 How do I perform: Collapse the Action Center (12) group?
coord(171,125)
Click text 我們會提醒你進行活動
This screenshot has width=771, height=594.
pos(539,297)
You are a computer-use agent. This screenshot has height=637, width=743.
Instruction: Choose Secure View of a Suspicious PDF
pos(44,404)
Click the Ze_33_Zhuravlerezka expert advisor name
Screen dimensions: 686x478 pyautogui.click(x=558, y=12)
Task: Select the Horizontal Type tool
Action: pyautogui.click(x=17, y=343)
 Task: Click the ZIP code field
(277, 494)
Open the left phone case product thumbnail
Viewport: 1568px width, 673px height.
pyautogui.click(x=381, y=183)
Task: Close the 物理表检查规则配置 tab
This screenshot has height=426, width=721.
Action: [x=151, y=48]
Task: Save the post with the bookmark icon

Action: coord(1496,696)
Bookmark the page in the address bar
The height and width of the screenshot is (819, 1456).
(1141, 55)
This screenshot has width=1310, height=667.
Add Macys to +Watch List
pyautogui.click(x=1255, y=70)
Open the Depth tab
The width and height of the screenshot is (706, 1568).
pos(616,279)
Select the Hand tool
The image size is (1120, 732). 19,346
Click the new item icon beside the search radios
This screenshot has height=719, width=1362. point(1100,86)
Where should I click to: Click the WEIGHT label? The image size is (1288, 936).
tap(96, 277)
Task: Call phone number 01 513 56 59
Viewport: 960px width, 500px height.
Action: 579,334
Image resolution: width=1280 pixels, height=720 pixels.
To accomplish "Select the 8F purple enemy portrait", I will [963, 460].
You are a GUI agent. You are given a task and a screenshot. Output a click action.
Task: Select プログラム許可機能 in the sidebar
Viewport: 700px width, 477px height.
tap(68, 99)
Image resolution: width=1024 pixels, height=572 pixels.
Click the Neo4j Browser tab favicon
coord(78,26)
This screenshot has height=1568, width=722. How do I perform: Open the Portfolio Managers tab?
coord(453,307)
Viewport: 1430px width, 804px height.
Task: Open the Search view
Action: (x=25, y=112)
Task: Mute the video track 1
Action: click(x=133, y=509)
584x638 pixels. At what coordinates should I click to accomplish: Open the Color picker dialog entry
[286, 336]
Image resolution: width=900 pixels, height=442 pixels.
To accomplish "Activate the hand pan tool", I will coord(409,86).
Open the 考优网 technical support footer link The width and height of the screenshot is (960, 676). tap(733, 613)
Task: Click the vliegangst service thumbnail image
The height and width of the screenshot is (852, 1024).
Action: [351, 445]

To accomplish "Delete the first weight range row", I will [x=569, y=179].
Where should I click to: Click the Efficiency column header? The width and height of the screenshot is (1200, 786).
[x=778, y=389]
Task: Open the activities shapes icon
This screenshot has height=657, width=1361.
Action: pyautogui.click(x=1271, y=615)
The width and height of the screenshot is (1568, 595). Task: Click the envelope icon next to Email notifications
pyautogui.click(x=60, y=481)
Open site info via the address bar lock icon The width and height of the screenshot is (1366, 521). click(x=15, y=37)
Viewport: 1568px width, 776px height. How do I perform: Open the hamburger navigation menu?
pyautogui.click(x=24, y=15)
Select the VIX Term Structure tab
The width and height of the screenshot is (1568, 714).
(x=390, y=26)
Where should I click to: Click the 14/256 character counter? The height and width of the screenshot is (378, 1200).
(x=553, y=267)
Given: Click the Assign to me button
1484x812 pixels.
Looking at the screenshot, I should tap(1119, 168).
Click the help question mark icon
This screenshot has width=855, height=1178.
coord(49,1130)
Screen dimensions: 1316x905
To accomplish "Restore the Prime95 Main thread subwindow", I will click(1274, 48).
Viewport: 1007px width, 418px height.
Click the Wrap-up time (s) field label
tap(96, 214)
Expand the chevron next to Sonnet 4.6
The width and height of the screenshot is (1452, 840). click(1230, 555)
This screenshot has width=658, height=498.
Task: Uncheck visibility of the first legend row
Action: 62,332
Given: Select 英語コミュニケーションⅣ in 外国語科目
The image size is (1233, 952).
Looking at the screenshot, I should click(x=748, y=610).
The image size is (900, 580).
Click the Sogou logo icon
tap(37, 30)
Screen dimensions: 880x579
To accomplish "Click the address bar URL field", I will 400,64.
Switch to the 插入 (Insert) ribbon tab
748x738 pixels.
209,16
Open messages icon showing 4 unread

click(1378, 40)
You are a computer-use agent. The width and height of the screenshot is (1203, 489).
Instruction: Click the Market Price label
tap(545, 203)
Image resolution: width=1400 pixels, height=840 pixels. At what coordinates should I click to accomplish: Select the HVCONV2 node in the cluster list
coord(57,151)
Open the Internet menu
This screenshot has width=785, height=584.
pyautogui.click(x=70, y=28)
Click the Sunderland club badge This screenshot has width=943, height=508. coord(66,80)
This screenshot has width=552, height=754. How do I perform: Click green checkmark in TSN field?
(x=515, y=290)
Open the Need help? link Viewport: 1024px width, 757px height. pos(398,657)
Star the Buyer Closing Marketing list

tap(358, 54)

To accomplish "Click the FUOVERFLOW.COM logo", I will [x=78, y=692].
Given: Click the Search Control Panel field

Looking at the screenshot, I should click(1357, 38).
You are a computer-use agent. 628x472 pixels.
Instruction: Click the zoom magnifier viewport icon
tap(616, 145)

+--

## REQUIRED TASK
Copy out all of the material above word for word, line by line, in its original order.

## ANSWER IN FULL
 How do I perform: Collapse the Action Center (12) group?
coord(171,125)
Click text 我們會提醒你進行活動
This screenshot has width=771, height=594.
pos(539,297)
You are a computer-use agent. This screenshot has height=637, width=743.
Instruction: Choose Secure View of a Suspicious PDF
pos(44,404)
Click the Ze_33_Zhuravlerezka expert advisor name
Screen dimensions: 686x478 pyautogui.click(x=558, y=12)
Task: Select the Horizontal Type tool
Action: pyautogui.click(x=17, y=343)
 Task: Click the ZIP code field
(277, 494)
Open the left phone case product thumbnail
Viewport: 1568px width, 673px height.
pyautogui.click(x=381, y=183)
Task: Close the 物理表检查规则配置 tab
This screenshot has height=426, width=721.
Action: [x=151, y=48]
Task: Save the post with the bookmark icon

Action: coord(1496,696)
Bookmark the page in the address bar
The height and width of the screenshot is (819, 1456).
(1141, 55)
This screenshot has width=1310, height=667.
Add Macys to +Watch List
pyautogui.click(x=1255, y=70)
Open the Depth tab
The width and height of the screenshot is (706, 1568).
pos(616,279)
Select the Hand tool
The image size is (1120, 732). 19,346
Click the new item icon beside the search radios
This screenshot has height=719, width=1362. point(1100,86)
Where should I click to: Click the WEIGHT label? The image size is (1288, 936).
tap(96, 277)
Task: Call phone number 01 513 56 59
Viewport: 960px width, 500px height.
Action: 579,334
Image resolution: width=1280 pixels, height=720 pixels.
To accomplish "Select the 8F purple enemy portrait", I will [963, 460].
You are a GUI agent. You are given a task and a screenshot. Output a click action.
Task: Select プログラム許可機能 in the sidebar
Viewport: 700px width, 477px height.
tap(68, 99)
Image resolution: width=1024 pixels, height=572 pixels.
Click the Neo4j Browser tab favicon
coord(78,26)
This screenshot has height=1568, width=722. How do I perform: Open the Portfolio Managers tab?
coord(453,307)
Viewport: 1430px width, 804px height.
Task: Open the Search view
Action: (x=25, y=112)
Task: Mute the video track 1
Action: click(x=133, y=509)
584x638 pixels. At what coordinates should I click to accomplish: Open the Color picker dialog entry
[286, 336]
Image resolution: width=900 pixels, height=442 pixels.
To accomplish "Activate the hand pan tool", I will coord(409,86).
Open the 考优网 technical support footer link The width and height of the screenshot is (960, 676). tap(733, 613)
Task: Click the vliegangst service thumbnail image
The height and width of the screenshot is (852, 1024).
Action: [351, 445]

To accomplish "Delete the first weight range row", I will [x=569, y=179].
Where should I click to: Click the Efficiency column header? The width and height of the screenshot is (1200, 786).
[x=778, y=389]
Task: Open the activities shapes icon
This screenshot has height=657, width=1361.
Action: pyautogui.click(x=1271, y=615)
The width and height of the screenshot is (1568, 595). Task: Click the envelope icon next to Email notifications
pyautogui.click(x=60, y=481)
Open site info via the address bar lock icon The width and height of the screenshot is (1366, 521). click(x=15, y=37)
Viewport: 1568px width, 776px height. How do I perform: Open the hamburger navigation menu?
pyautogui.click(x=24, y=15)
Select the VIX Term Structure tab
The width and height of the screenshot is (1568, 714).
(x=390, y=26)
Where should I click to: Click the 14/256 character counter? The height and width of the screenshot is (378, 1200).
(x=553, y=267)
Given: Click the Assign to me button
1484x812 pixels.
Looking at the screenshot, I should tap(1119, 168).
Click the help question mark icon
This screenshot has width=855, height=1178.
coord(49,1130)
Screen dimensions: 1316x905
To accomplish "Restore the Prime95 Main thread subwindow", I will click(1274, 48).
Viewport: 1007px width, 418px height.
Click the Wrap-up time (s) field label
tap(96, 214)
Expand the chevron next to Sonnet 4.6
The width and height of the screenshot is (1452, 840). click(1230, 555)
This screenshot has width=658, height=498.
Task: Uncheck visibility of the first legend row
Action: 62,332
Given: Select 英語コミュニケーションⅣ in 外国語科目
The image size is (1233, 952).
Looking at the screenshot, I should click(x=748, y=610).
The image size is (900, 580).
Click the Sogou logo icon
tap(37, 30)
Screen dimensions: 880x579
To accomplish "Click the address bar URL field", I will 400,64.
Switch to the 插入 (Insert) ribbon tab
748x738 pixels.
209,16
Open messages icon showing 4 unread

click(1378, 40)
You are a computer-use agent. The width and height of the screenshot is (1203, 489).
Instruction: Click the Market Price label
tap(545, 203)
Image resolution: width=1400 pixels, height=840 pixels. At what coordinates should I click to accomplish: Select the HVCONV2 node in the cluster list
coord(57,151)
Open the Internet menu
This screenshot has width=785, height=584.
pyautogui.click(x=70, y=28)
Click the Sunderland club badge This screenshot has width=943, height=508. coord(66,80)
This screenshot has width=552, height=754. How do I perform: Click green checkmark in TSN field?
(x=515, y=290)
Open the Need help? link Viewport: 1024px width, 757px height. pos(398,657)
Star the Buyer Closing Marketing list

tap(358, 54)

To accomplish "Click the FUOVERFLOW.COM logo", I will [x=78, y=692].
Given: Click the Search Control Panel field

Looking at the screenshot, I should click(1357, 38).
You are a computer-use agent. 628x472 pixels.
Instruction: Click the zoom magnifier viewport icon
tap(616, 145)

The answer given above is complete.